Five men have been convicted of planning a devastating bombing campaign in Britain. Shujah Mahmood, brother of the alleged lead conspirator, has been cleared after the jury accepted he was not involved.
Born 20 December 1986 Crawley, West Sussex
School in Crawley
Problems with reading and maths
Influenced by his older brother, Omar Khyam
Every alleged criminal conspiracy has to have its junior members, the gophers, who do the menial tasks.
That was supposedly Shujah Mahmood's role in what the prosecution said was a terrorist gang targeted by the security services in what became known as Operation Crevice.
But for the jury in the year-long trial, Shujah Mahmood was a young, lost man in the wrong place at the wrong time. They accepted his defence that he had unwittingly, found himself dragged into something he simply did not have the capacity to properly understand.
Shujah who was 16 when the alleged conspiracy began but turned 20 during the Old Bailey trial. He was the youngest member of those on trial - but he always denied knowing anything about a plot to build a bomb from fertiliser.
Shujah was present at conversations where his older brother and the alleged lead conspirator, Omar Khyam, discussed setting up a paramilitary training camp in Pakistan.
He was present when his brother allegedly talked about remote-controlled detonators with Canadian co-conspirator Mohammed Momin Khawaja, the prosecution saying he was looking at secret pictures of the device hidden in a webmail account.
And his fingerprints were also found on two key pieces of evidence found at the family home in Crawley - a list of synagogues and a bag holding aluminium powder hidden by a tumble dryer - another component for the alleged bomb.
But in each case, the defence argued that this was not evidence that he had the intentions of a terrorist.
Baroness Kennedy QC, for Shujah, told the court that in many ways the teenager was being "slowly groomed" to become a jihadi activist.
Older men had shown the impressionable teenager videos of Muslim suffering around the world. But that "conveyor belt" towards terrorist action had stopped.
Baroness Kennedy argued that Shujah was "the gopher" who was used by his older brother to run errands.
His presence at critical points in the alleged conspiracy, including the paramilitary training camp in Pakistan, was not evidence of criminal intent - rather it was evidence of a hanger-on who had followed his brother because he had nothing better to do.
During the defence, Baroness Kennedy QC said that while Shujah was at key meetings in the prosecution's case, he was in fact sitting there with headphones on, listening to excerpts from the Koran and trying to repeat them phonetically.
Shujah Mahmood, pictured as a boy with his brother Omar Khyam
And when he took the stand, the 20-year-old struggled with to answer some of the questions being put to him.
At one point he recounted what he said was a miserable trip to Pakistan that led ultimately to the training camp in the Malakand region, near the Afghan border.
He did not have the right clothing for the trip high in the mountains, was unfit and thought many of the training exercises, such as firing AK-47 rifles, were stupid.

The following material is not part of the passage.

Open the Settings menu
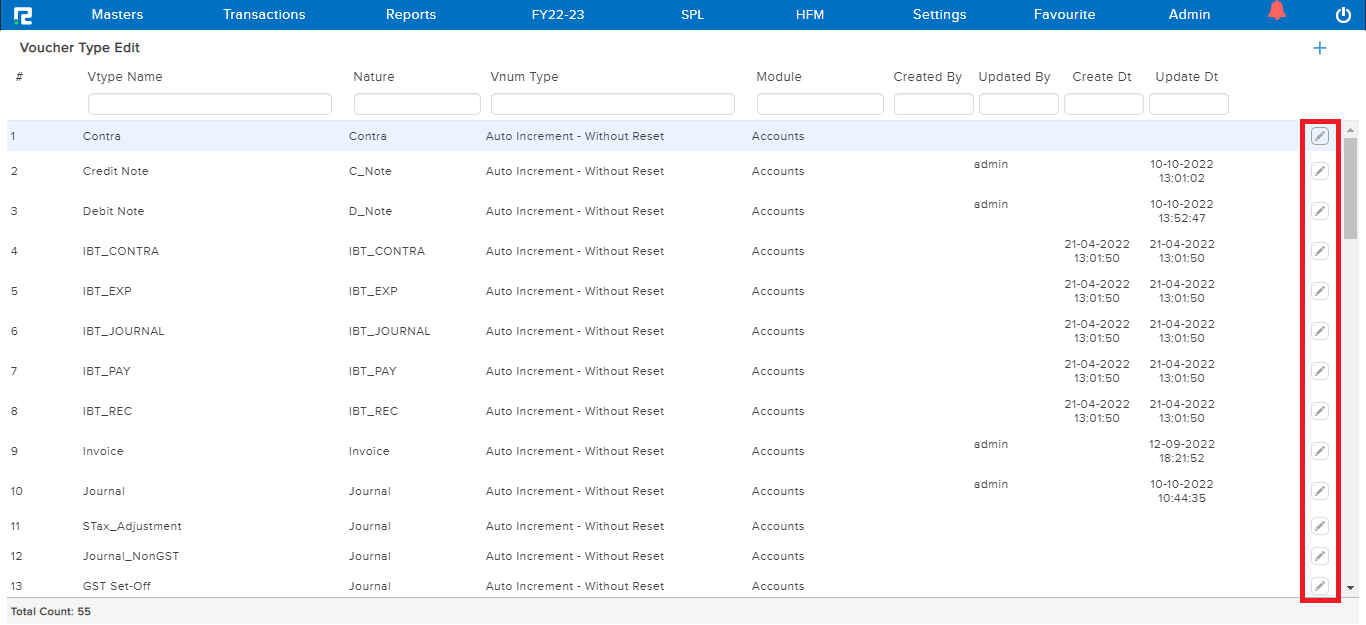The image size is (1366, 625). coord(939,15)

"The whole experience was really bad for me, I was on a downer and got depressed," he said.
"I was really despondent... I used to start crying because I missed my mum a lot."

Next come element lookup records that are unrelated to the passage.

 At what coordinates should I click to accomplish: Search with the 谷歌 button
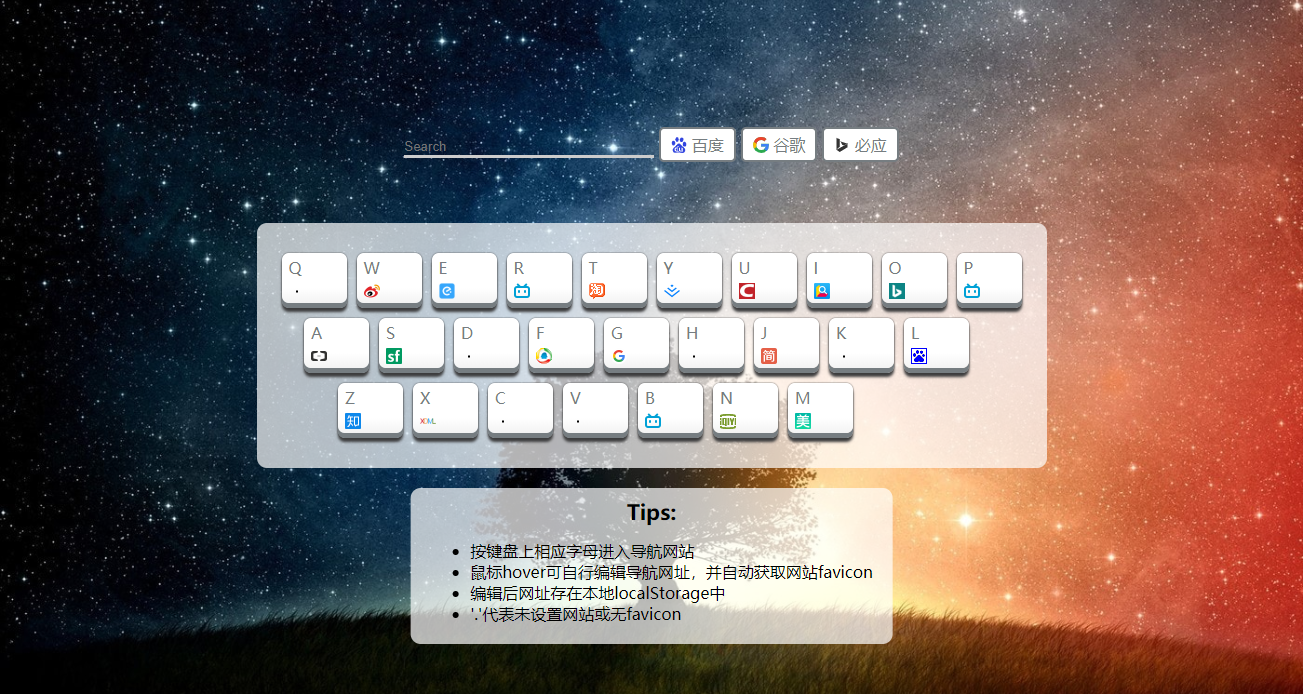point(779,145)

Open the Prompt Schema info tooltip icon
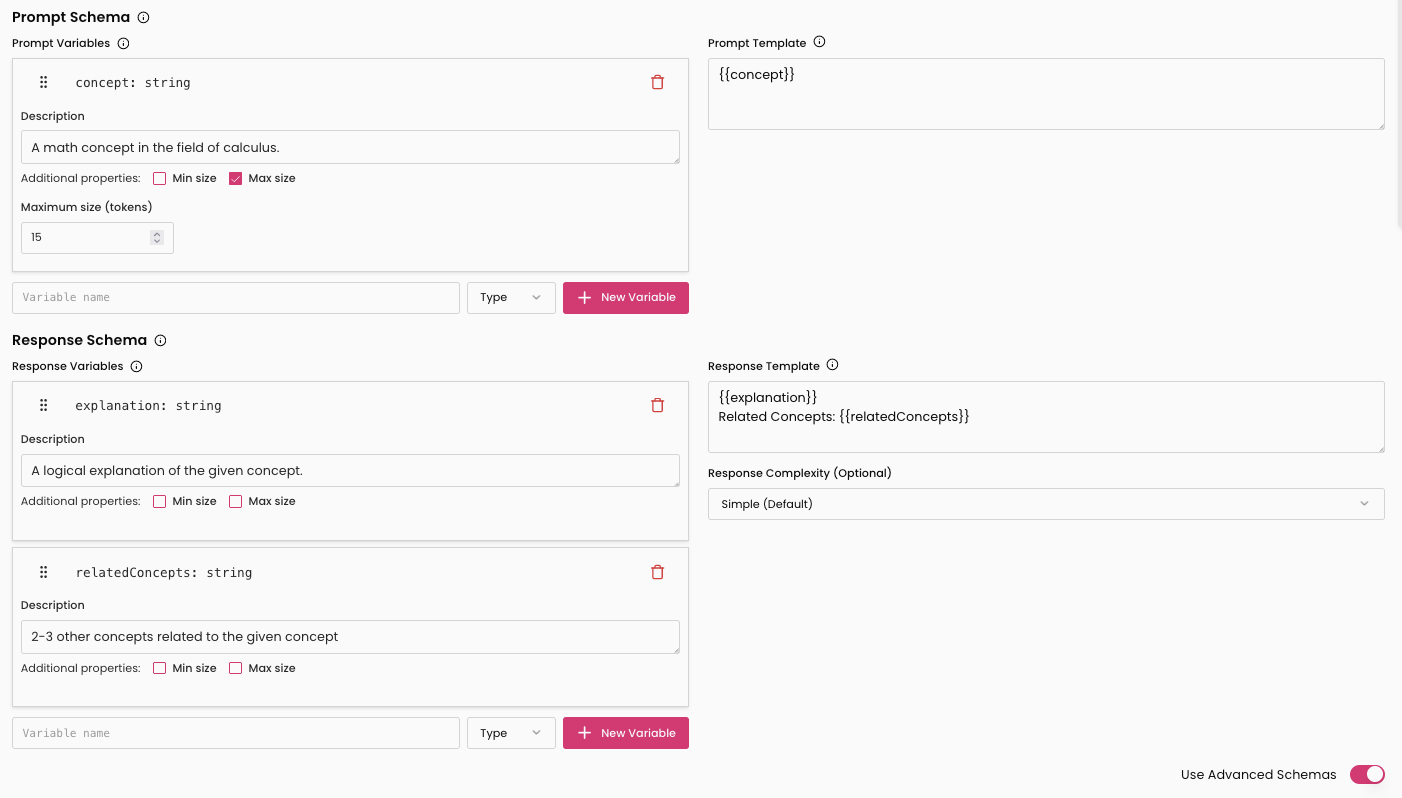[143, 18]
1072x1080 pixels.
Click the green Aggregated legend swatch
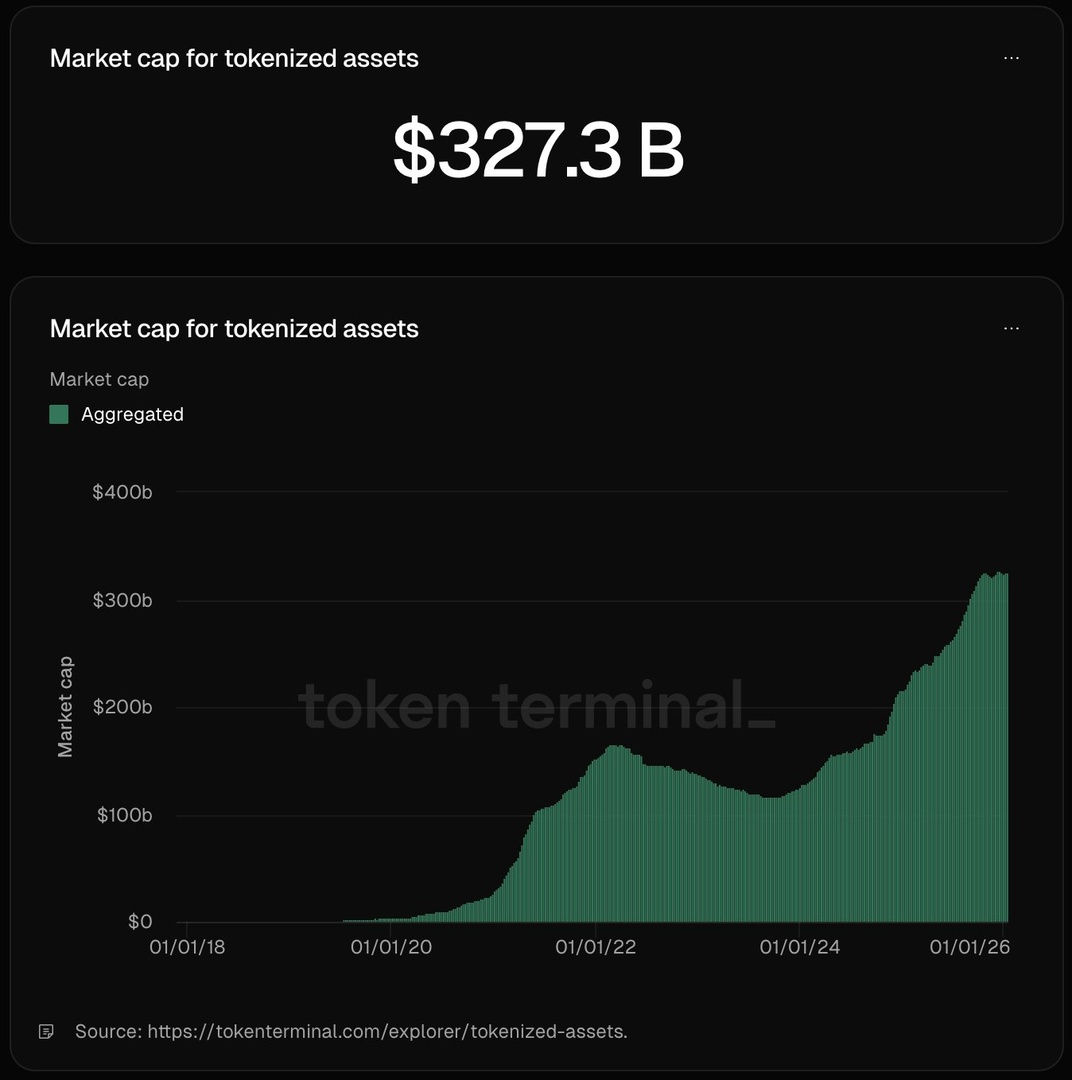[59, 414]
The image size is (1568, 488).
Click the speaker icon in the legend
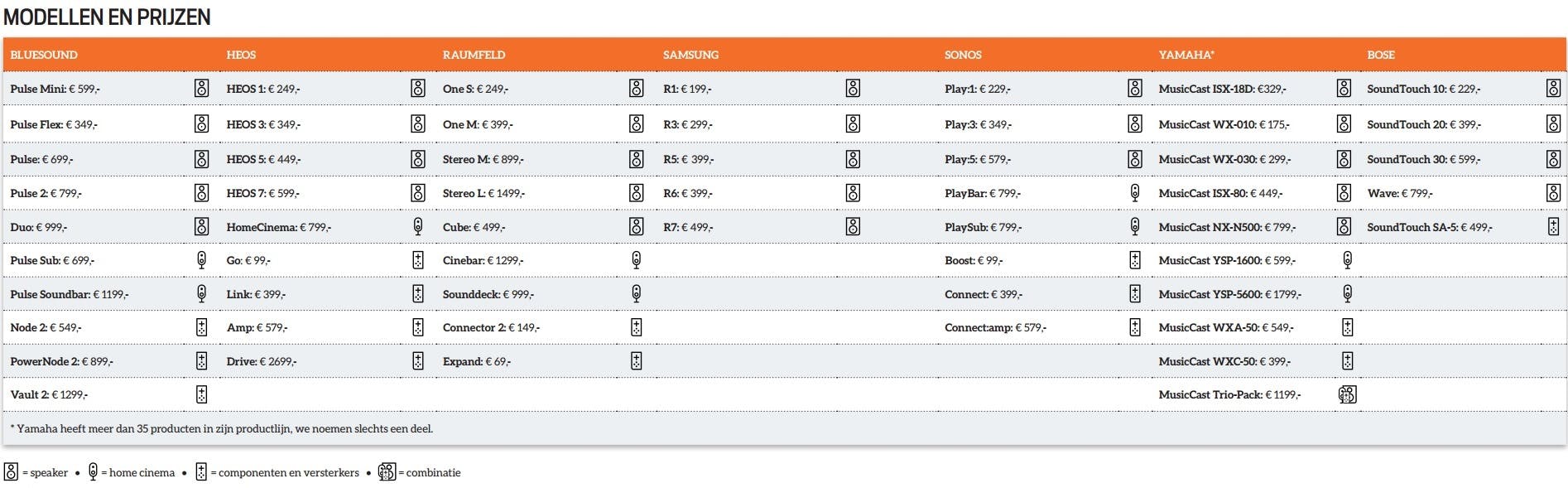coord(11,472)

Baroness Kennedy said: "Some people might think you were a soft boy from Crawley, was it what you were expecting?"
"No. I thought it would be marshmallows and the whole camping thing and Ray Mears bushcraft. But it was the worst experience I ever experienced," he replied.
Struggled in school
Shujah Mahmood was born and brought up in Crawley, a West Sussex town whose workforce serves nearby Gatwick airport.
Shujah attended Northgate Primary School and Hazelwick Secondary School, both of which were mainly white schools. He struggled educationally.
He lived with his parents in the Langley Green area of the town and got a Saturday job working at the Debenhams department store. Another job saw him working in shelf-stacking at the local Sainsbury's.
Suliman Raja, a neighbour, said his friend had poor literacy and numeracy skills - and went through a bad period on leaving school.
He fell into a routine of "general delinquency", said Mr Raja, staying out late, smoking cannabis and vandalising cars.
Shujah was neither particularly religious nor politically minded. His only obsession had been his 125cc motocycle, bought shortly before his arrest. He was, said Mr Raja, "a really nice guy with a sweet character, polite, respectful".
But crucially, Mr Raja said Shujah seemed to be dominated by his older brother, Omar Khyam who could be "quite stern" and would not let him watch MTV or American teenage comedies.
That concern was echoed in Baroness Kennedy's defence. Shujah's relationship with his older brother was key to understanding why he was in the dock, she argued. Khyam should feel guilty that Shujah had been dragged into the affair in the first place, she said.